Immissione di fagiani e lepri nel Vibonese, il Wwf tuona: "Scelta che causa danni"

L’immissione di fagiani, starne e lepri avvenuta nei giorni scorsi in tutto il Vibonese è stata descritta dagli Ambiti di Caccia Territoriali Vv1 e Vv2 come «una festa per l’ambiente, in quanto l’azione non risponde soltanto alle esigenze venatorie, ma anche al mantenimento dell’equilibrio naturale».

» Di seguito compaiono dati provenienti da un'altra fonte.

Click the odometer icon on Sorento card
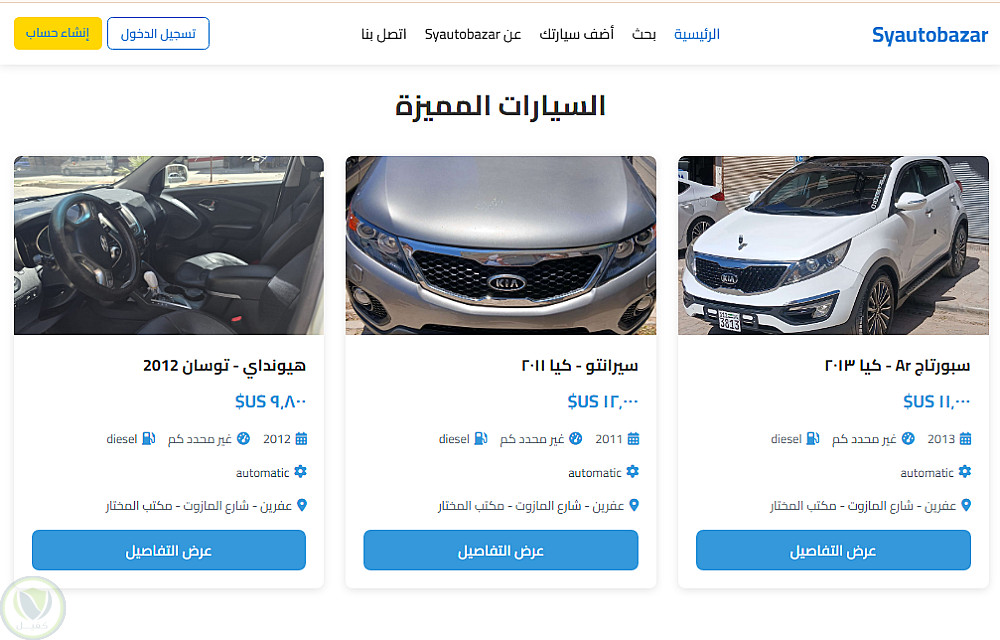This screenshot has height=640, width=1000. click(575, 439)
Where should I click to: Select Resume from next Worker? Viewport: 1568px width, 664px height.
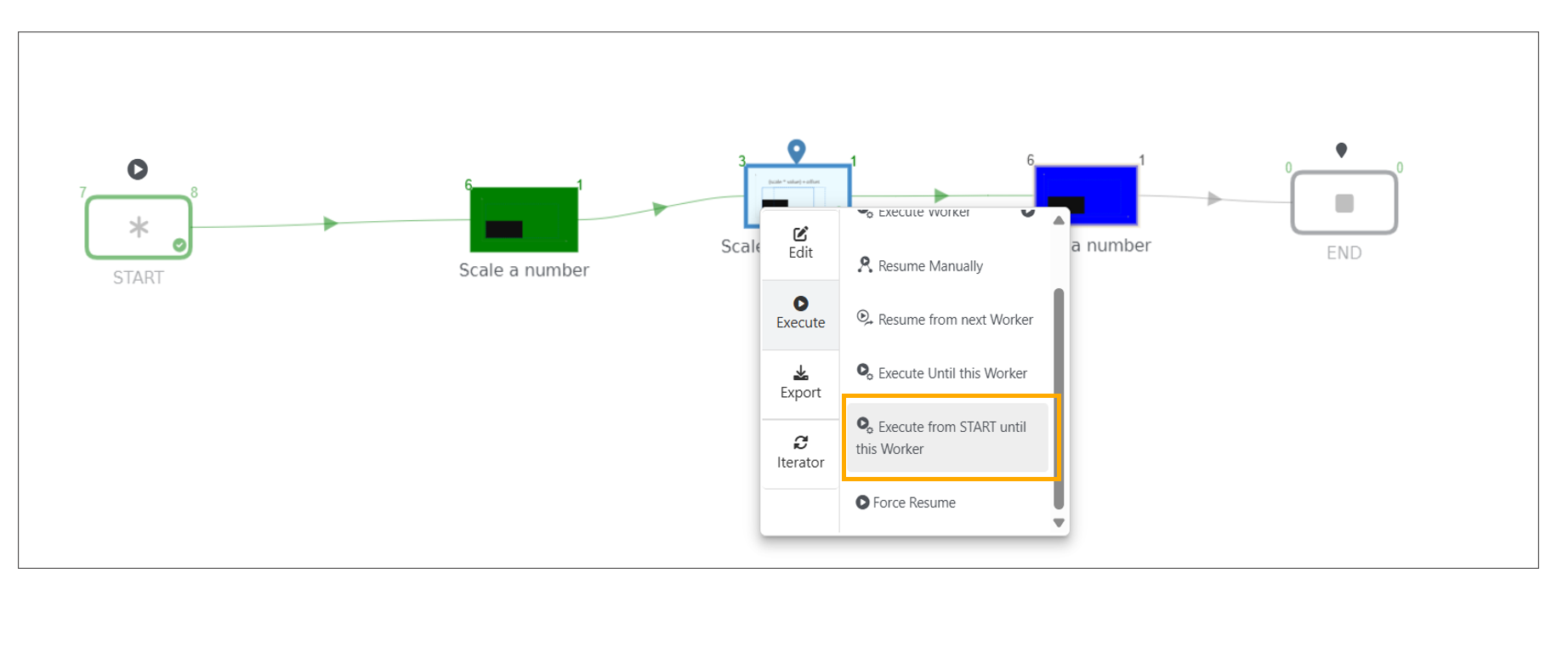coord(954,320)
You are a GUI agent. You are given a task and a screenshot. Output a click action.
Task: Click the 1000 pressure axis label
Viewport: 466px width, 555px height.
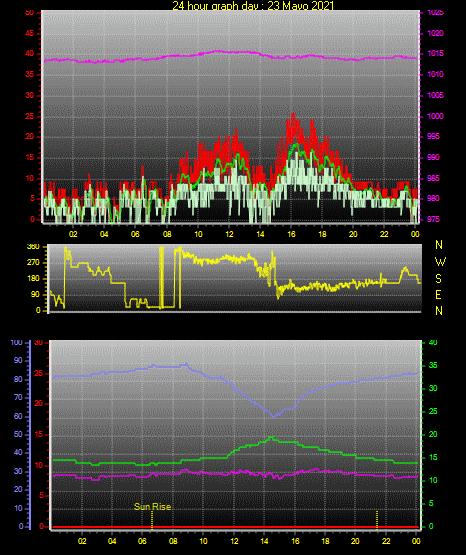436,116
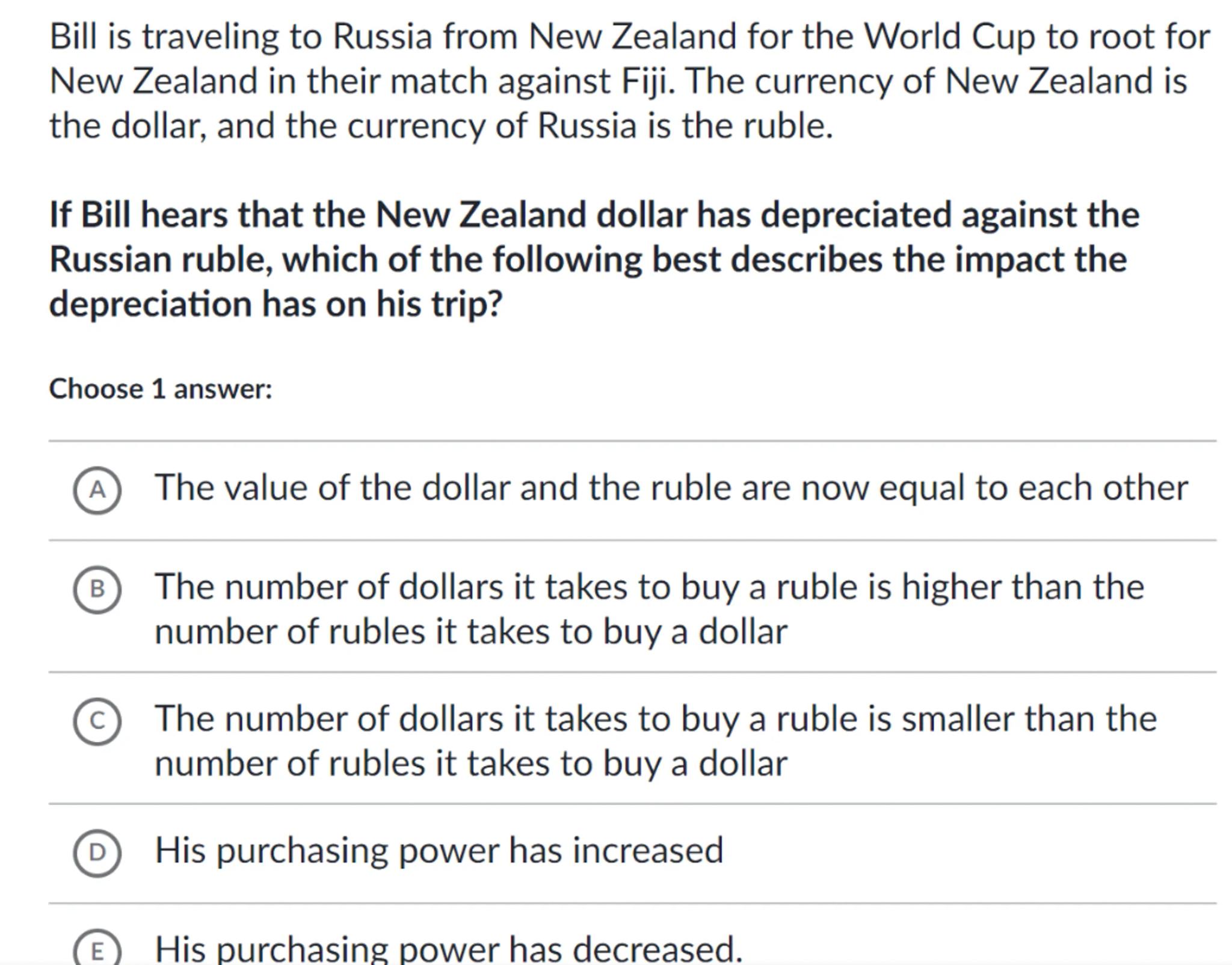This screenshot has width=1232, height=965.
Task: Click answer text about dollar and ruble being equal
Action: coord(671,488)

Di tutt’altro parere il dottor Pino Paolillo, storico esponente del Wwf provinciale, il quale asserisce: «I ripopolamenti hanno prodotto già fin troppi “guasti”, per cui sono da eliminare». Paolillo, infatti, attenendosi a plurimi studi scientifici, rimarca che le azioni in questione non producono alcun beneficio per la natura, bensì danni ecologici, pericoli sanitari, costi esorbitanti: sono, dunque, un’inutilità perniciosa per tutti.

La prova evidente del fallimento dei ripopolamenti, secondo Paolillo, è da ricercare nel fatto che le zone oggetto del ripopolamento sono sempre le stesse, perché in breve tempo risultano svuotate in toto. «Ciò accade - spiega - sia perché la mortalità naturale di animali selvatici dopo il rilascio tocca punte elevatissime, sia perché i pochi sopravvissuti vengono sterminati subito dopo l’apertura della caccia. Cinghiali a parte, visto il guaio provocato dagli allegri e irresponsabili lanci degli anni passati, all’epoca benedetti da tutti».

Per sfuggire al bracconaggio o per evitare di ingrassare le volpi, i fagiani, stando alle esperienze avute da Paolillo, si riversano nelle strade (non è difficile incontrarli per le vie dell’Angitola, dove gli automobilisti sono costretti a rallentare per non investirli) o addirittura nei centri abitati. Risale a due giorni fa l’avvistamento di un fagiano sulla chiesa di San Giorgio, a Pizzo Calabro; nelle campagne di San Gregorio d’Ippona, invece, uno di questi animali ieri mattina è stato salvato dall’aggressione di un cane.

«Anche noi del Wwf - ricorda Paolillo - durante le nostre feste liberiamo animali, ma lo facciamo affinchè vivano, non per essere presi a fucilate dopo un mese. Le immissioni effettuate dagli Aa.Tt.Cc., più che una festa per l’ambiente significano “fare la festa agli animali”».